Toss in the old, “we don’t lend unless you’re going to live there full time” bit, so I had to explain that my parents would be living there full time and paying part of the mortgage. THEN I was told it would be better if they were included in the whole deal, so we had to pretty much start over with their stuff, and since they don’t have a computer, it got even more complicated. I won’t tell you what happened when I mentioned the shop. Gawd…

Sprinkle in the suspected early stages of dementia for my mom, a trip to the hospital for my father, and a host of other memorable disasters, and that pretty much sums up my summer so far.

And, as of today’s date, we STILL haven’t closed. Have I mentioned I signed the original contract in May, and our closing date was supposed to be July 1st? It’s August and we’re “going to be cutting it close” to the extended closing date of August 10th. “Cutting it close” were the exact words the loan processor used.

No shit. I'm not sure, but that just might mean we have the loan. Of course, nothing is certain until we sign the papers, and that hasn't even been arranged yet, so who knows? It could all fall to pieces at the very last second. I love having that hanging over my head.

But one of the most stressful aspects of this ordeal is the houses in which we currently reside. See, the house in which my parents are living is one my grandfather built. The property holds many of my childhood memories, as well as those of my children. It is near and dear to our hearts, but there is no way we can manage the property from 400 miles away. Then my mother got a phone call from a friend who said there is someone interested in the property, if they’re interested in selling…

In a way, it’s an answer we need, and a way to move forward, but my mother is a packrat/hoarder and there is a LOT of stuff that needs to be sifted through and dealt with. I’m a little overwhelmed at the thought of it. But I will miss that place; that land of spring breaks, summer vacations, and the wonder of watching my children experience rural living for a few weeks every year. Feeding chickens, geese, turkeys, goats, tending the garden… All the things I got to do with my grandfather, they got to do with their grandmother. My father is, and always will be a city boy, but he showed them the joys of “fixing” stuff.

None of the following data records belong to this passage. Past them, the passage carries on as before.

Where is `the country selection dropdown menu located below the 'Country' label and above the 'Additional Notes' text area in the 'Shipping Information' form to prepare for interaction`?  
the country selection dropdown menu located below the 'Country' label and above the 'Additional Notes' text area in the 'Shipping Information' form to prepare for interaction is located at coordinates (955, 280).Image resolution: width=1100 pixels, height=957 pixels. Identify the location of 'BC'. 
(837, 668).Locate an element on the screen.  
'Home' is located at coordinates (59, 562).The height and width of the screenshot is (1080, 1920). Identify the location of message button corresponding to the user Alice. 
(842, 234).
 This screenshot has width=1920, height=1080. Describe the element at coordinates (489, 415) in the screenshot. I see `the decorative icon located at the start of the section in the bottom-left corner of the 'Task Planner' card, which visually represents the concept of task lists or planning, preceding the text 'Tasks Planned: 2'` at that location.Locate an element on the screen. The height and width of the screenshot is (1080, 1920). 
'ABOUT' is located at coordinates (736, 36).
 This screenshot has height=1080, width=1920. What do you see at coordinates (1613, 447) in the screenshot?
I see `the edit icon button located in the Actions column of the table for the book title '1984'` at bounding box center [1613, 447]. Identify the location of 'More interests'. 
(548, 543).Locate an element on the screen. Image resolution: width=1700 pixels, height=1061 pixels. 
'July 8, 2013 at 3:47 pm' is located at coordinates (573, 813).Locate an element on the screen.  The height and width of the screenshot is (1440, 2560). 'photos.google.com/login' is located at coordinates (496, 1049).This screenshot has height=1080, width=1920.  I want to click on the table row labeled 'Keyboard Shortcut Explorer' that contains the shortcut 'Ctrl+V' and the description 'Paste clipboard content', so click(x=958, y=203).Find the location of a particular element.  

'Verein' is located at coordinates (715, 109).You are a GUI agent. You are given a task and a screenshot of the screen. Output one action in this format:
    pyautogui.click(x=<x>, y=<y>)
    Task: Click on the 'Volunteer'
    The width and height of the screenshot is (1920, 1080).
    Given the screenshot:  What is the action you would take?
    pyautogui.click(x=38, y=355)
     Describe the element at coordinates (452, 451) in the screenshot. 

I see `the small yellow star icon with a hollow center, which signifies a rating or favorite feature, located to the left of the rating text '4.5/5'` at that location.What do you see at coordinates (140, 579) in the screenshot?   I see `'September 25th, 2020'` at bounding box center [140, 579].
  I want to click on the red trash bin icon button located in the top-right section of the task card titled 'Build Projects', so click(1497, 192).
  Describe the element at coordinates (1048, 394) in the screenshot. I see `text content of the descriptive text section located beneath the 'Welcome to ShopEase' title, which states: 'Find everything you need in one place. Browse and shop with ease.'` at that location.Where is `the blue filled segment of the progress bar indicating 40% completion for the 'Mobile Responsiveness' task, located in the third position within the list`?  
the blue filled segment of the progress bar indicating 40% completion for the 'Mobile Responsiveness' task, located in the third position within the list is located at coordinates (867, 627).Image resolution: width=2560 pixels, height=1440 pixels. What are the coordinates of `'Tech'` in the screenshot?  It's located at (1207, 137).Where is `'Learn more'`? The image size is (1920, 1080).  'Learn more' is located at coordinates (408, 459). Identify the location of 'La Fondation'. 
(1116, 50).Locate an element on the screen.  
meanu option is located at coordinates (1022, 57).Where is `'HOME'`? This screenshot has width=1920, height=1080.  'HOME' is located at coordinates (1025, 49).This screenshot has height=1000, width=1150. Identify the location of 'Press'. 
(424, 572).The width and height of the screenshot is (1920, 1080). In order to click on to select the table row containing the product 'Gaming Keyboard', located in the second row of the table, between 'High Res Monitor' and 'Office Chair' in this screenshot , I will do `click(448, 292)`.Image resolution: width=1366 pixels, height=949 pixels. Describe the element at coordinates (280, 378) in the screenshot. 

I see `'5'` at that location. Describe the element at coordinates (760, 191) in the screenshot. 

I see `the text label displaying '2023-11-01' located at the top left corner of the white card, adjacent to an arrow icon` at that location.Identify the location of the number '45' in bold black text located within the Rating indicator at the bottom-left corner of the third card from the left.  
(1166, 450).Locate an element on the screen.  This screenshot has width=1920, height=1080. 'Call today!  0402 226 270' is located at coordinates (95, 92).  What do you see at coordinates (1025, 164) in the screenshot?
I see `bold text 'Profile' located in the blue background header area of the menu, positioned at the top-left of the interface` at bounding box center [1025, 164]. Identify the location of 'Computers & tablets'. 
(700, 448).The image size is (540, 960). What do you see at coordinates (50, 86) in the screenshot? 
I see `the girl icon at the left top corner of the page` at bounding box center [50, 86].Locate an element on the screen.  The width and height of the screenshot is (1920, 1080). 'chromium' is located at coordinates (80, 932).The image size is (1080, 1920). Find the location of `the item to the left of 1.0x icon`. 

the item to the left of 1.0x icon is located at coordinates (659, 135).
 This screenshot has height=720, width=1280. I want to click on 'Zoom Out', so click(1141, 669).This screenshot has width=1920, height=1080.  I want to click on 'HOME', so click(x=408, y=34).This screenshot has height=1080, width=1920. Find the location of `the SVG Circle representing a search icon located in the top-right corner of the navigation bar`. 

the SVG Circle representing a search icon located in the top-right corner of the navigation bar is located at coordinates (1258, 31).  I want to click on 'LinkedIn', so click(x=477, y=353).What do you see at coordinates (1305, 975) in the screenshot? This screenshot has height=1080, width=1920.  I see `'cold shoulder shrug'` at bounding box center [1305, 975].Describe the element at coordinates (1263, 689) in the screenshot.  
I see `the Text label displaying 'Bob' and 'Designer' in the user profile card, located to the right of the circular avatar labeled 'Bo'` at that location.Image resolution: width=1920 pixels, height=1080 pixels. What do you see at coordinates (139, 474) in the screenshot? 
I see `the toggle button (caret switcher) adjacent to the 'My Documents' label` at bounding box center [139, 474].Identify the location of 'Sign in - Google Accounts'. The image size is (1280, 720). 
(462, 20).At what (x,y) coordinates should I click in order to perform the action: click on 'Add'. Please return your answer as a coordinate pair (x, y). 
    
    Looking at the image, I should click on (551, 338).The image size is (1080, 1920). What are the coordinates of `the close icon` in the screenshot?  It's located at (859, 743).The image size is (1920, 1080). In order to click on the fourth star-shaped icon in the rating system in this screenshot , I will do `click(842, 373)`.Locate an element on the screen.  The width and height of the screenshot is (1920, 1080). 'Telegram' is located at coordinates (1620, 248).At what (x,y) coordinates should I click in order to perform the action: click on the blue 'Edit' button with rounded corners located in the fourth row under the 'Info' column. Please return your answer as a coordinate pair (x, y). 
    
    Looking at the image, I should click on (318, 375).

Then there’s my home. I’ve lived there, off and on (more on than off), for my entire life. My parents brought me to that house when I was six months old. I raised my children there from early grade school to graduation. Talk about memories.

But I must sell it and my heart aches. That house has sheltered me and kept me safe for many years. It has watched over my family and my pets since before I could remember. If someone were to dig up the back yard, they would find many skeletons of dearly beloved pets that were killed on the busy street, because back then, there were NO indoor cats, and every dog I’ve ever owned there has figured out how to get out of the back yard and many of them died tragically.

Some memories are not sweet.

As hard as it was, I finally came to the realization that I do love that house, but there is no way I can manage the upkeep by myself. The yard is large and complicated, the house is in need of repair, and I don’t have the money right now to do it. Unless I win the lottery, that money will not be in my bank account any time soon.

So in the name of moving forward in my life and letting go of the past, I’m selling my childhood home. I’m not selling the memories, just the house in which they live.

I can almost write that without crying. Almost.

I know it’s for the best, and to be honest, when the house sells, the debts to the shop will be cleared, and we can even boost the account and upgrade some fixtures, increase inventory, and expand our online sales. Be successful.

It is all good, and positive, and for the best, and, and, and… the ache in my heart for the home I love is deep and painful. What I want is for someone to buy it and love it, and fix it up and make it beautiful and love it as much as I do.

It deserves that much for all it has done for me over the years.